La forma en que logramos librarnos del profesionalismo, de la riqueza y de la administración de bienes importantes, y de cómo nos las arreglamos por fin para publicar nuestro libro Alcohólicos Anónimos, es una historia en sí misma. Pero en esta época crítica, los consejos prudentes del Dr. Bob muy a menudo nos refrenaban para que no nos lanzáramos a empresas precipitadas que podrían habernos retrasado durante años e incluso podrían habernos arruinado. Ni tampoco podemos olvidar la dedicación que el Dr. Bob y Jim 5. (que falleció el verano pasado) pusieron en su tarea de recoger historias para el Libro de AA; tres de cada cinco de estas historias provenían de Akron. La entereza y la sabiduría del Dr. Bob fueron factores de importancia primordial en aquella época de graves dudas y de graves decisiones.

¡Cuánto nos regocijamos de que Anne y el Dr. Bob vivieran el tiempo suficiente para ver llegar a todas partes de la tierra aquella luz que se encendió en Akron; de que se dieran cuenta de que algún día millones de personas podrían pasar por debajo de ese arco cada vez más amplio cuya piedra clave ellos habían contribuido a esculpir. No obstante, estoy seguro de que ellos, por ser tan humildes, nunca se formaron una idea clara de la magnitud del legado que nos dejaron, ni de lo bien que cumplían con su tarea. Hicieron todo lo que tenían que hacer. El Dr. Bob incluso tuvo la oportunidad de ver a la Comunidad llegar a su mayoría de edad cuando, por última vez, nos dirigió la palabra a 7,000 de nosotros reunidos en Cleveland.

Vi al Dr. Bob el domingo anterior al día de su muerte. Hacía escasamente un mes, me había ayudado a formular una propuesta para la Conferencia de Servicios Generales de Alcohólicos Anónimos, el Tercer Legado de AA. Este legado, en forma de folleto, estaba en la imprenta cuando él se despidió de nosotros por última vez el jueves siguiente. Por representar su último gesto y deseo para los AA, este documento habrá de tener para todos nosotros una gran y especial significación.

No he tenido una relación parecida con ningún otro ser humano. La cosa más bella que yo pueda decir es que durante todos los años a veces difíciles de nuestra asociación, él y yo nunca tuvimos una penosa diferencia de opinión. Su espíritu fraternal y su capacidad para el amor estaban fuera de mi alcance.

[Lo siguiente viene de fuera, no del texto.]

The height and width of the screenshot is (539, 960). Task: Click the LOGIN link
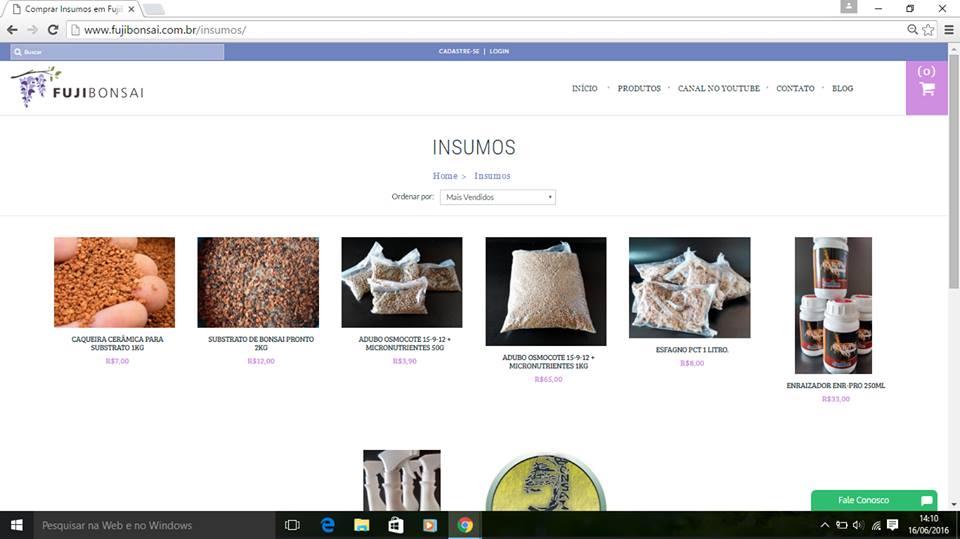(x=499, y=51)
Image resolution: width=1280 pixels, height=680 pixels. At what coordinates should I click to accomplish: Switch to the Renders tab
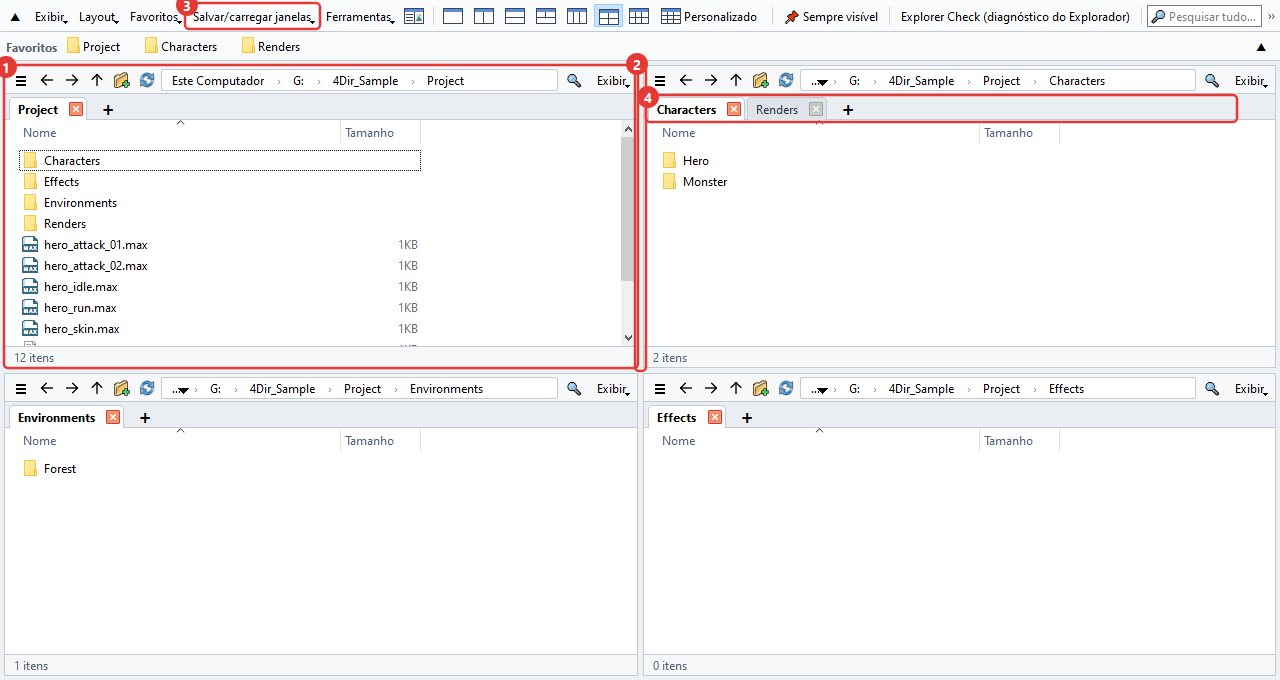tap(777, 110)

Para terminar, permítanme que les ofrezca un último ejemplo conmovedor de su sencillez y humildad. Por muy extraño que parezca, es una historia que trata de un monumento - un monumento que se propuso erigir en su honor. Hace un año, cuando Anne murió, a muchos compañeros les pareció sumamente apropiado que se le dedicara un impresionante monumento conmemorativo. La gente insistía en hacer algo de esta índole. Al llegar este rumor a los oídos del Dr. Bob, él no tardó en declararse en contra de que los AA erigieran un mausoleo o monumento para Anne y para él. Con una sola frase arrolladora, expresó su sereno desprecio de los típicos símbolos de honor personal. Dijo, "Anita y yo queremos que se nos entierre como a cualquier otra persona."

No obstante, en el pabellón alcohólico de Santo Tomás, sus amigos han colocado una sencilla placa que dice: 'Con gratitud: Los amigos del Dr. Bob y Anne Smith afectuosamente dedicamos esta placa conmemorativa a las hermanas y al personal del Hospital Santo Tomás. En Akron, el lugar de nacimiento de Alcohólicos Anónimos, el Hospital Santo Tomás era la primera institución religiosa en abrir sus puertas a nuestra Sociedad. Que la cariñosa dedicación de aquellos que trabajaban aquí en nuestra época pionera siempre constituya para todos nosotros un ilustre y maravilloso ejemplo de la gracia de Dios."